Patreon really took off during the pandemic when artists, stymied by the inability to earn income from concerts, festivals, galleries, craft markets and other public gathering spaces, turned to the site as a lifeline. Creators have joined in record numbers over the past two years, bringing the current total to 250,000, supported by some 8 million fans; artists’ earnings over the period have tripled as well, according to the site. Next up: Conte is planning an offering that will allow creators to host videos directly on the site (vs. uploading from third-party platforms) and has teased interest in diving into cryptocurrency with its own digital token. —Kerri Anne Renzulli
A Digital Showcase for Black Artists
KIMBERLY DREW – ACTIVIST AND CURATOR, VOICE
Working at the intersection of tech, art and activism, Drew has spent her career so far—she’s just a decade out of college—working to innovate within the art world’s institutions, to ensure fair and diverse art representation in a digital age and, in particular, to amplify the work of Black creators. As she puts it: “I have tried my best to use digital communications to invite broader audiences into conversations about art and culture.”
That work started in 2011 with Drew’s Tumblr blog called Black Contemporary Art, which made a big splash in the art world by showcasing digitized art by and about people of African descent. She also spent three years as the social media manager for the Metropolitan Museum of Art (her own Twitter handle: @museummammy).

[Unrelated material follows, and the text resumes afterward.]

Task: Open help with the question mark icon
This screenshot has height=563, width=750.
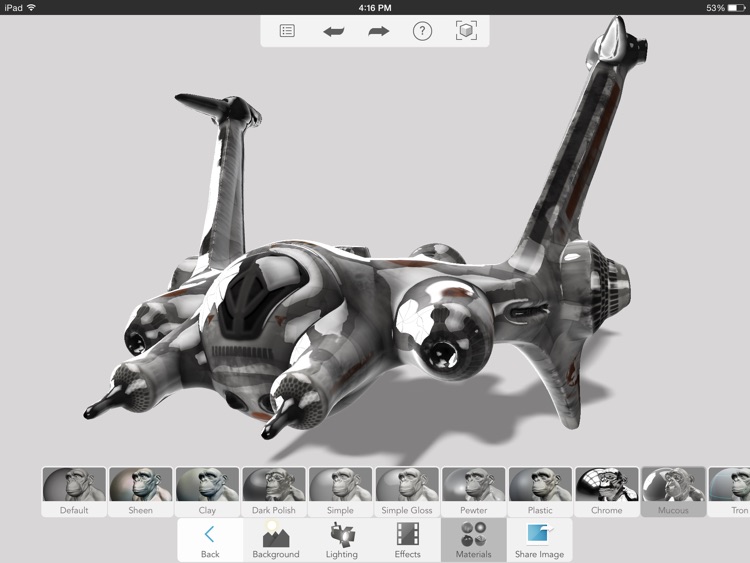Action: (422, 31)
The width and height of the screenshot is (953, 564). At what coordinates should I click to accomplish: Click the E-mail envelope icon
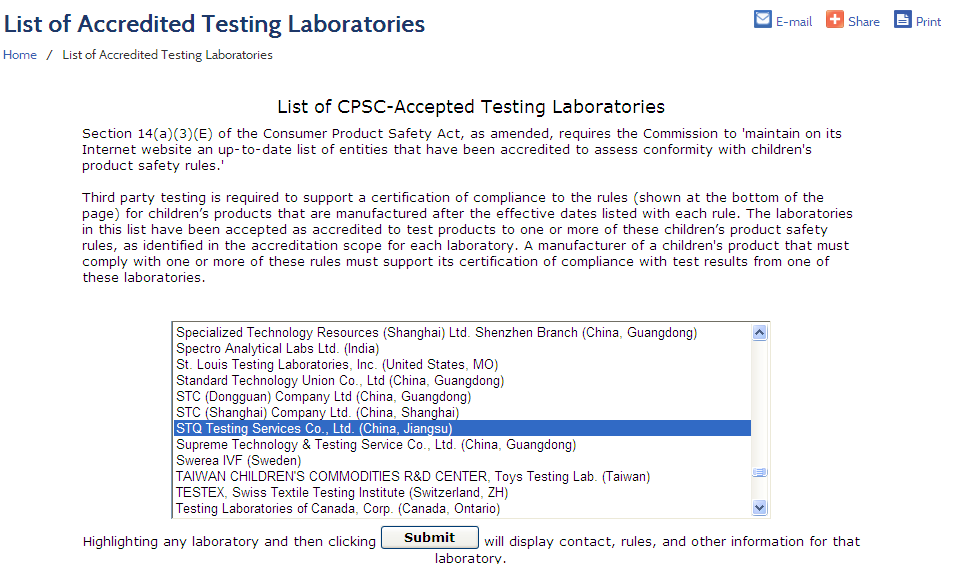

Now she’s one of the inaugural curators of the residency program at Voice, an environmentally friendly NFT platform, working on NFT projects from emerging Black creators like Devin N. Morris, UniiQu3 and Papi Juice, an art collective that aims to affirm and celebrate the lives of queer and trans people of color. Drew says, “Each of these artists has had a profound impact on the world, and I’m honored to play a small part in supporting their work in the NFT space.” —Meghan Gunn
A Safe, Open Marketplace for Digital Art
DEVIN FINZER, ALEX ATALLAH – CO-FOUNDERS, OPENSEA
If 2021 goes down in the history books as the year non-fungible tokens, or NFTs, really took off—witness headline-making deals like Beeple’s Everydays: The First 5000 Days fetching $69 million at auction and Jack Dorsey’s first tweet selling for $2.9 million—OpenSea may be the reason. Not because the site facilitated the sale of those instantly iconic works (it didn’t), but because the platform, the first and largest NFT marketplace, has provided a safe, open environment for all the other creators and collectors who want to get in on the digital art craze.
More than 90 percent of all purchases and sales of NFTs—which essentially represent proof of ownership for unique digital works of art stored on a ledger known as a blockchain—now happen on OpenSea; in November, the site that Finzer and Atallah built surpassed $10 billion in all-time sales. More mainstream artists and brands, like The Weeknd and Vogue Singapore, have taken notice, launching NFTs on its marketplace.
Success attracts competitors, including Coinbase, the world’s second largest crypto exchange, which announced in October that it’s building its own NFT marketplace. But OpenSea’s founders are betting their formula will continue to be a winning one. As Atallah told Yahoo!: “We’ve stuck to our core principles, which is building an open marketplace that allows developers to be as creative as they want. That provides safety measures for buyers, including the longest-running collection, verification and safety lists in the market.” —K.R.